[WORK INSTRUCTIONS] Repeat exactly the line containing "This screenshot has width=1920, height=1080." and every line after it in the entries, and nothing besides.

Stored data
::::

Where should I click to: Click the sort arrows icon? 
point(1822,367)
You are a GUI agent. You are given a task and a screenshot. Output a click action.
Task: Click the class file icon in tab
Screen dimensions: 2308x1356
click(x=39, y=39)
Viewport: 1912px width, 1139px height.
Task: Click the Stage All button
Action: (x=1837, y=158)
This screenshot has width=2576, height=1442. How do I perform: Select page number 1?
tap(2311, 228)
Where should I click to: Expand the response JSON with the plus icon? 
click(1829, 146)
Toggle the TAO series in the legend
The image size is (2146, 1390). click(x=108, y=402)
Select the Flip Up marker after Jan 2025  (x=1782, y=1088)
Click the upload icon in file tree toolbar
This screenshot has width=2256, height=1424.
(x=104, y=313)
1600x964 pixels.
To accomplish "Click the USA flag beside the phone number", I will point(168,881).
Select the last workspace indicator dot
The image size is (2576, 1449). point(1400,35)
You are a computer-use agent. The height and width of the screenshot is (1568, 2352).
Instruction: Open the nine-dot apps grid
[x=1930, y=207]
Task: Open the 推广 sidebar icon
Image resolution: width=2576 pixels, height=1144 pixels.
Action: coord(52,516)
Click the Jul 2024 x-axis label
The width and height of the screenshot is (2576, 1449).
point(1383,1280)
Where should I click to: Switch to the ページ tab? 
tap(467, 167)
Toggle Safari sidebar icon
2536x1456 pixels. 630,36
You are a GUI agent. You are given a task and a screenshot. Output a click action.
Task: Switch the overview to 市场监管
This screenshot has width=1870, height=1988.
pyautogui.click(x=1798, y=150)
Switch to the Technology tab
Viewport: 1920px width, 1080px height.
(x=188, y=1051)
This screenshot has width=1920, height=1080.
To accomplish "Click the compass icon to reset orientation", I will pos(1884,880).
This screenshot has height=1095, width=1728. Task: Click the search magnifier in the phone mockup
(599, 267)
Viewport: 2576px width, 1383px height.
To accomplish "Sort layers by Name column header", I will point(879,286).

::::

[TASK ANSWER]
This screenshot has width=1920, height=1080.
To accomplish "Click the compass icon to reset orientation", I will pos(1884,880).
This screenshot has height=1095, width=1728. Task: Click the search magnifier in the phone mockup
(599, 267)
Viewport: 2576px width, 1383px height.
To accomplish "Sort layers by Name column header", I will point(879,286).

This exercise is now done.